* _Material to process_:
┄┄┄┄┄┄┄┄┄┄┄┄┄┄┄┄┄┄┄┄

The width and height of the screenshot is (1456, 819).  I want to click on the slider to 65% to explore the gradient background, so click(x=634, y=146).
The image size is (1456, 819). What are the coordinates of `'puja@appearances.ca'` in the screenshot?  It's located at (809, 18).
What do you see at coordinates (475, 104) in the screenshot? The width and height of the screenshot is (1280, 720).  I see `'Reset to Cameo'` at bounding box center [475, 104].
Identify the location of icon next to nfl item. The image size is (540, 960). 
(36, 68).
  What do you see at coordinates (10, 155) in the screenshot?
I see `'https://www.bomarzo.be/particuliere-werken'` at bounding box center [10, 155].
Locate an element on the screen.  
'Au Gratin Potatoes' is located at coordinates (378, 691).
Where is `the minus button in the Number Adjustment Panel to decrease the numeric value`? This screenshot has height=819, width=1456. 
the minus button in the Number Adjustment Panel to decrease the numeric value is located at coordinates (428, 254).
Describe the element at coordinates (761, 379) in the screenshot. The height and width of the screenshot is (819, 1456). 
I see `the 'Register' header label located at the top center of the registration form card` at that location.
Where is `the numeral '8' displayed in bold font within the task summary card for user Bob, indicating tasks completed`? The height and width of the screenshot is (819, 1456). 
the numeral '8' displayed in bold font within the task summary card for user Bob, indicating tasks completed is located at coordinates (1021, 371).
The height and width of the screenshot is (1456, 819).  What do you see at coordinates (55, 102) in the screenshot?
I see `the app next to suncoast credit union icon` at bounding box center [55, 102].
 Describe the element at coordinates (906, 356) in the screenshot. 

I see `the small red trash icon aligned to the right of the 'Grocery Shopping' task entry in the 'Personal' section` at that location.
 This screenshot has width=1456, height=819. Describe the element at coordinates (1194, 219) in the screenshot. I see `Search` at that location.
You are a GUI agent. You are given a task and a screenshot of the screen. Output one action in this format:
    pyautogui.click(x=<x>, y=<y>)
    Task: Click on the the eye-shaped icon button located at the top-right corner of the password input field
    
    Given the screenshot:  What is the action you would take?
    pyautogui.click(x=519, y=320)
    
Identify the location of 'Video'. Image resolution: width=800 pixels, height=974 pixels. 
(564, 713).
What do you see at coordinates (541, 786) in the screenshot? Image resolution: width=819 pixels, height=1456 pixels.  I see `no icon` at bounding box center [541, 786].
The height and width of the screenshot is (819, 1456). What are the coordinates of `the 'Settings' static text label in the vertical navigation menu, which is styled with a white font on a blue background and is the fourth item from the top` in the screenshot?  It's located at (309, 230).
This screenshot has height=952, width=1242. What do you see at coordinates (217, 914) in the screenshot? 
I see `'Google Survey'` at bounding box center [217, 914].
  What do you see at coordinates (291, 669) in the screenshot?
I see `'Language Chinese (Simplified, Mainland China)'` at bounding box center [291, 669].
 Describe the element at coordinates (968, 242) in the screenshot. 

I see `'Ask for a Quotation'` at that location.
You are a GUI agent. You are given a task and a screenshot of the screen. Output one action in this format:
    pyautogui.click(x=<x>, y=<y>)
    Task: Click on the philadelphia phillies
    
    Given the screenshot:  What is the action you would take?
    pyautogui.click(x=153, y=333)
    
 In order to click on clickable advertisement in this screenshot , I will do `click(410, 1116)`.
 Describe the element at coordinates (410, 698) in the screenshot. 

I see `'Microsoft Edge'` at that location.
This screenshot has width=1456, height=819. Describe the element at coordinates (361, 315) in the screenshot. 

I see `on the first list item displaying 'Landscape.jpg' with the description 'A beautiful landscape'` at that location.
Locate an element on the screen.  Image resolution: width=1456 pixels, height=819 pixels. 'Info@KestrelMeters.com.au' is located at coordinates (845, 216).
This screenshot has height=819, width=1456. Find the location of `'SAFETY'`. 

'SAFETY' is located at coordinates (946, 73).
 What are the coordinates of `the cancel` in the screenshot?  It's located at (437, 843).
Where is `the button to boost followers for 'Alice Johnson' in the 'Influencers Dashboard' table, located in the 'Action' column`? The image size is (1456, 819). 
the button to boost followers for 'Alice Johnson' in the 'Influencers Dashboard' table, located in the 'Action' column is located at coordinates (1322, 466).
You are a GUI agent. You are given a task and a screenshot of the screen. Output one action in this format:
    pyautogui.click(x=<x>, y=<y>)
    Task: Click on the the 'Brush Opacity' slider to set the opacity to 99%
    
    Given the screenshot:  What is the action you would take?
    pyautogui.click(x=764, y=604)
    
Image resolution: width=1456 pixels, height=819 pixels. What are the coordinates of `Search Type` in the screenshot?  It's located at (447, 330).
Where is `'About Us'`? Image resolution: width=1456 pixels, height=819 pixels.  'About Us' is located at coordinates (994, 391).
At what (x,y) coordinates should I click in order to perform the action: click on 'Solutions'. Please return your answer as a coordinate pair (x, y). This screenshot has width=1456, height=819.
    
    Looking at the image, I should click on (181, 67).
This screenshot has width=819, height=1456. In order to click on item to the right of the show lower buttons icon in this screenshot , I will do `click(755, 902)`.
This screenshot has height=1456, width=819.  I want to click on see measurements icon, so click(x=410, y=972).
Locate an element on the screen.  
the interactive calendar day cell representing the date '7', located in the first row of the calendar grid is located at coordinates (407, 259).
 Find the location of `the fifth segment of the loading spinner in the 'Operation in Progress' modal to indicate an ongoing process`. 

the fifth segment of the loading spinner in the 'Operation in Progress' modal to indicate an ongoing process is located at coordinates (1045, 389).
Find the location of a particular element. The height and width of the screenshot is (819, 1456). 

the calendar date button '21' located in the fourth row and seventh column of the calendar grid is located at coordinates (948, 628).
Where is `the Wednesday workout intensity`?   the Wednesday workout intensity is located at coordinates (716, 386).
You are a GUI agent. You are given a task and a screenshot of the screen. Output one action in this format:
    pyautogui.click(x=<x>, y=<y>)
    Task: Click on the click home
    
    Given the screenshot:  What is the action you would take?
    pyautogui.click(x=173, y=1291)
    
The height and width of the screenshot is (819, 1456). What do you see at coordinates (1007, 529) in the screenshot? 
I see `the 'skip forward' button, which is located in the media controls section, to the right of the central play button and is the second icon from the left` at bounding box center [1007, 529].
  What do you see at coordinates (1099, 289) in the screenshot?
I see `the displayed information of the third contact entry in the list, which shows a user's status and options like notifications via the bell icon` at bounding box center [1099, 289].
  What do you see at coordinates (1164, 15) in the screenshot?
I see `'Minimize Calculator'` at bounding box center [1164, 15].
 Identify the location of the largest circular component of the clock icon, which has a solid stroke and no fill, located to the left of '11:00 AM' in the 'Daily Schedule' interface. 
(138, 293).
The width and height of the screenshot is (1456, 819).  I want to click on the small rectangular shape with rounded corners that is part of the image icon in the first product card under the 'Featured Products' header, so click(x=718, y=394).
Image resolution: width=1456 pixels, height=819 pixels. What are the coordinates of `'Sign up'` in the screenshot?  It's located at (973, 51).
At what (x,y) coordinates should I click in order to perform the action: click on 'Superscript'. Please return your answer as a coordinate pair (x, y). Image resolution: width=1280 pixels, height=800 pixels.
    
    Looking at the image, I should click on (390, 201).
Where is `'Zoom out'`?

┄┄┄┄┄┄┄┄┄┄┄┄┄┄┄┄┄┄┄┄

Please repeat the entries verbatim, from the line containing "pixels, height=800 pixels." through the end of the entries, both included.

At what (x,y) coordinates should I click in order to perform the action: click on 'Superscript'. Please return your answer as a coordinate pair (x, y). Image resolution: width=1280 pixels, height=800 pixels.
    
    Looking at the image, I should click on (390, 201).
Where is `'Zoom out'`?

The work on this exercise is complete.